▶ **Records supplied**:
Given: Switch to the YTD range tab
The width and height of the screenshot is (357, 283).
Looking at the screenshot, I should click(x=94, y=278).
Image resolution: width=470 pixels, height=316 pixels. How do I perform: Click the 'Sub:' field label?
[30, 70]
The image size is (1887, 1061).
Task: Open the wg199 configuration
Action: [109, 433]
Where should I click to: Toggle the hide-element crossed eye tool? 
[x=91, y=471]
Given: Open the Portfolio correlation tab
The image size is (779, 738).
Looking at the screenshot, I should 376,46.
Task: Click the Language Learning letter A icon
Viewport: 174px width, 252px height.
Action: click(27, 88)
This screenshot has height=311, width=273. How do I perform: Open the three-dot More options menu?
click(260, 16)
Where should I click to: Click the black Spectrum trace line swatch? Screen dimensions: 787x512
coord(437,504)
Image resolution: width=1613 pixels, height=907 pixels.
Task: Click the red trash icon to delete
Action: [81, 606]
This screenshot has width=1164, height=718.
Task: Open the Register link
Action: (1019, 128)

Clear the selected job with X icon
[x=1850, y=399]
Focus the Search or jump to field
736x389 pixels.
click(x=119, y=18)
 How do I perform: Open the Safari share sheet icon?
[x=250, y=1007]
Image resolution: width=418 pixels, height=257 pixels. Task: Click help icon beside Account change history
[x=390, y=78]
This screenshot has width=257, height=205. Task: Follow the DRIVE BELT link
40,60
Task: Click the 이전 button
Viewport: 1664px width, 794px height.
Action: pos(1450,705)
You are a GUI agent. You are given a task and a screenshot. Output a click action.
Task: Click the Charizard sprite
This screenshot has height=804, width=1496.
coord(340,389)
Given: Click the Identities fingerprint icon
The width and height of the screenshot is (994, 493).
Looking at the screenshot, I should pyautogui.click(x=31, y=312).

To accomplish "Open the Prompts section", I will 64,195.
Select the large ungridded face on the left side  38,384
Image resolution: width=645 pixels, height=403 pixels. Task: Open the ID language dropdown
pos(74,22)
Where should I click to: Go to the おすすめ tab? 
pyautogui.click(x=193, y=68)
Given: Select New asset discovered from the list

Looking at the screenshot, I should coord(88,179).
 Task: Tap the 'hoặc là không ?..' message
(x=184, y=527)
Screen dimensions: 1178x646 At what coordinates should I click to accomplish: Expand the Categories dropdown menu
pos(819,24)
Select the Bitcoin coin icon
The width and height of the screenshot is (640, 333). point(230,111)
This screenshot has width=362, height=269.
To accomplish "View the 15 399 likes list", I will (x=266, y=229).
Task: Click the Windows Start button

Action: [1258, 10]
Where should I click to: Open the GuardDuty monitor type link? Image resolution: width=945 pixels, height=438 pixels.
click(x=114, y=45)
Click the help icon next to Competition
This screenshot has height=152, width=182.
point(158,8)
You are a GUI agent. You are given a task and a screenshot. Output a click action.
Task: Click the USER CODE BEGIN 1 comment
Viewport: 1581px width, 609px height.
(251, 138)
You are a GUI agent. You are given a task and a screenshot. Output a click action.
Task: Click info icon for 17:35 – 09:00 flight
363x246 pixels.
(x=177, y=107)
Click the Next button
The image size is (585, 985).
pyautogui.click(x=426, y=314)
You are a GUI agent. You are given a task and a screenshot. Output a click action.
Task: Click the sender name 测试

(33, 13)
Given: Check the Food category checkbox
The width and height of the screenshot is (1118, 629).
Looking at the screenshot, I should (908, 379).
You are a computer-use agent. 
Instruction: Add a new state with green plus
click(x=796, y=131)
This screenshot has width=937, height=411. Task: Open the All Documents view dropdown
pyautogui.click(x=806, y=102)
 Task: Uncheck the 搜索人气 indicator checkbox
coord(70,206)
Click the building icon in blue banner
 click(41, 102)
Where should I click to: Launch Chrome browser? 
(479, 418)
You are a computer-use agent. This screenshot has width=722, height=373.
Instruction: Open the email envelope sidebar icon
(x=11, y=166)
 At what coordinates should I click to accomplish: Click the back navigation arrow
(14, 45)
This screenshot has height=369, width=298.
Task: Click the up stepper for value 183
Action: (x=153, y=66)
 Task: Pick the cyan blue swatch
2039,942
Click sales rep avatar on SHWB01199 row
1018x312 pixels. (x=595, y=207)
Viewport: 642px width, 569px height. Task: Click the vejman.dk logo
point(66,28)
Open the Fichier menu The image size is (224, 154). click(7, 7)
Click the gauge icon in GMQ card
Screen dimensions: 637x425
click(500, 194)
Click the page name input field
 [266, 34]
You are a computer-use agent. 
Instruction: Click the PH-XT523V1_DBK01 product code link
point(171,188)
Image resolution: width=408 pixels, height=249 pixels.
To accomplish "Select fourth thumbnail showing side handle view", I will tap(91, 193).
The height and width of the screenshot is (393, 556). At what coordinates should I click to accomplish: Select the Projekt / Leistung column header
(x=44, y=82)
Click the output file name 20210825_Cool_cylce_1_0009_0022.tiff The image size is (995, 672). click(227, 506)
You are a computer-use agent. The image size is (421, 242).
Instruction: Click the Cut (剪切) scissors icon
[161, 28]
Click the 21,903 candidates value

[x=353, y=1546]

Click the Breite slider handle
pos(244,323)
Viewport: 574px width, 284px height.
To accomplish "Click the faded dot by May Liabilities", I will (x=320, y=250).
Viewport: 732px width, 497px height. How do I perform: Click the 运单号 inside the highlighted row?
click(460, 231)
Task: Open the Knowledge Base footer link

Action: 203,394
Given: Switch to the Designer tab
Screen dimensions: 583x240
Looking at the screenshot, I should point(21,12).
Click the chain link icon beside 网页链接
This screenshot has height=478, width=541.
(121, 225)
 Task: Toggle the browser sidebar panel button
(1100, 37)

▶ **Direction**: Transcribe the entries word for word, starting from their first line and ending with the line that contains "Looking at the screenshot, I should coord(88,179).", with both ends included.

▶ **Answer to this problem**:
Given: Switch to the YTD range tab
The width and height of the screenshot is (357, 283).
Looking at the screenshot, I should click(x=94, y=278).
Image resolution: width=470 pixels, height=316 pixels. How do I perform: Click the 'Sub:' field label?
[30, 70]
The image size is (1887, 1061).
Task: Open the wg199 configuration
Action: [109, 433]
Where should I click to: Toggle the hide-element crossed eye tool? 
[x=91, y=471]
Given: Open the Portfolio correlation tab
The image size is (779, 738).
Looking at the screenshot, I should 376,46.
Task: Click the Language Learning letter A icon
Viewport: 174px width, 252px height.
Action: click(27, 88)
This screenshot has height=311, width=273. How do I perform: Open the three-dot More options menu?
click(260, 16)
Where should I click to: Click the black Spectrum trace line swatch? Screen dimensions: 787x512
coord(437,504)
Image resolution: width=1613 pixels, height=907 pixels.
Task: Click the red trash icon to delete
Action: [81, 606]
This screenshot has width=1164, height=718.
Task: Open the Register link
Action: (1019, 128)

Clear the selected job with X icon
[x=1850, y=399]
Focus the Search or jump to field
736x389 pixels.
click(x=119, y=18)
 How do I perform: Open the Safari share sheet icon?
[x=250, y=1007]
Image resolution: width=418 pixels, height=257 pixels. Task: Click help icon beside Account change history
[x=390, y=78]
This screenshot has width=257, height=205. Task: Follow the DRIVE BELT link
40,60
Task: Click the 이전 button
Viewport: 1664px width, 794px height.
Action: pos(1450,705)
You are a GUI agent. You are given a task and a screenshot. Output a click action.
Task: Click the Charizard sprite
This screenshot has height=804, width=1496.
coord(340,389)
Given: Click the Identities fingerprint icon
The width and height of the screenshot is (994, 493).
Looking at the screenshot, I should pyautogui.click(x=31, y=312).

To accomplish "Open the Prompts section", I will 64,195.
Select the large ungridded face on the left side  38,384
Image resolution: width=645 pixels, height=403 pixels. Task: Open the ID language dropdown
pos(74,22)
Where should I click to: Go to the おすすめ tab? 
pyautogui.click(x=193, y=68)
Given: Select New asset discovered from the list

Looking at the screenshot, I should coord(88,179).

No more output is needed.